Once you reach the line with "The width and", copy it and every line after it exactly, up to the end of the data. Omit the pictures.

Source records below:

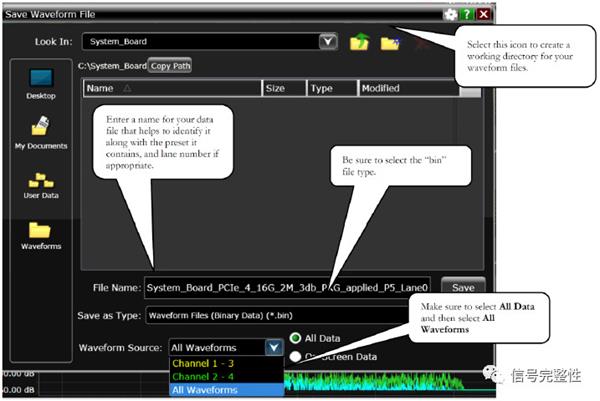Open dialog settings gear icon
600x401 pixels.
click(x=450, y=15)
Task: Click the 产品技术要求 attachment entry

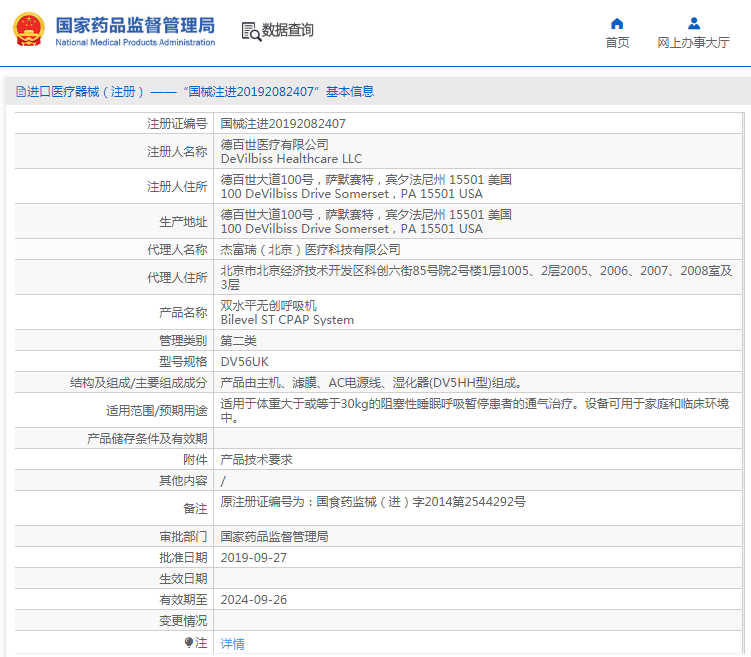Action: pos(256,460)
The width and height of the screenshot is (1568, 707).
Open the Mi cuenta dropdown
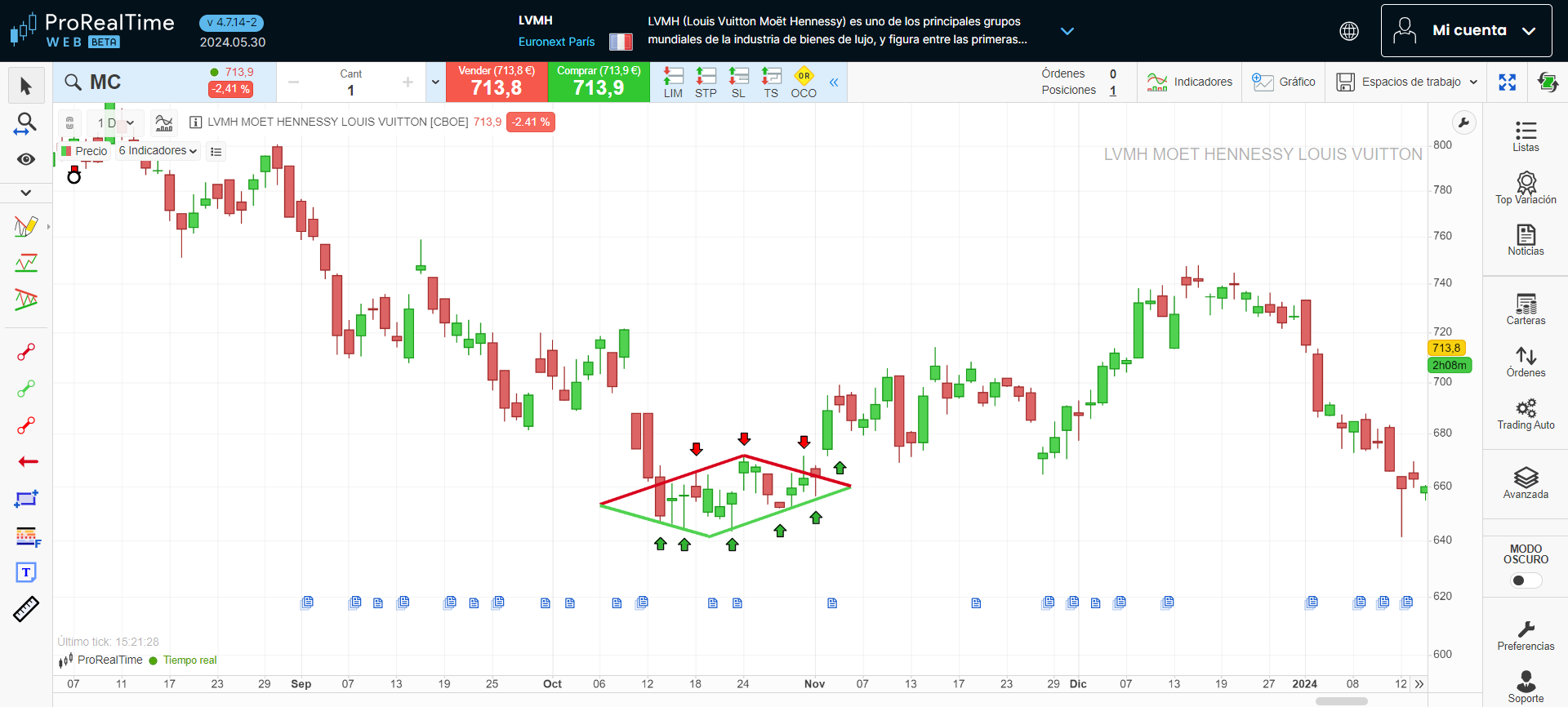point(1466,31)
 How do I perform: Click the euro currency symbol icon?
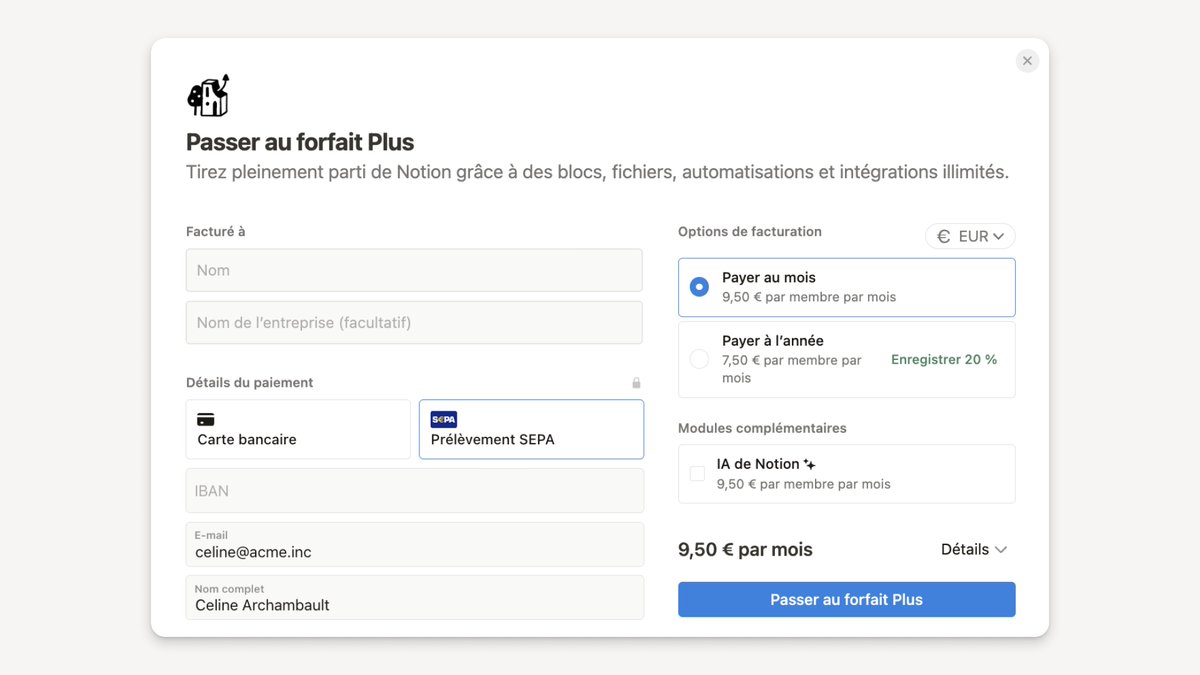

End of Source records.

§ **Response below**:
The width and height of the screenshot is (1568, 707).
Open the Mi cuenta dropdown
point(1466,31)
 How do I perform: Click the euro currency symbol icon?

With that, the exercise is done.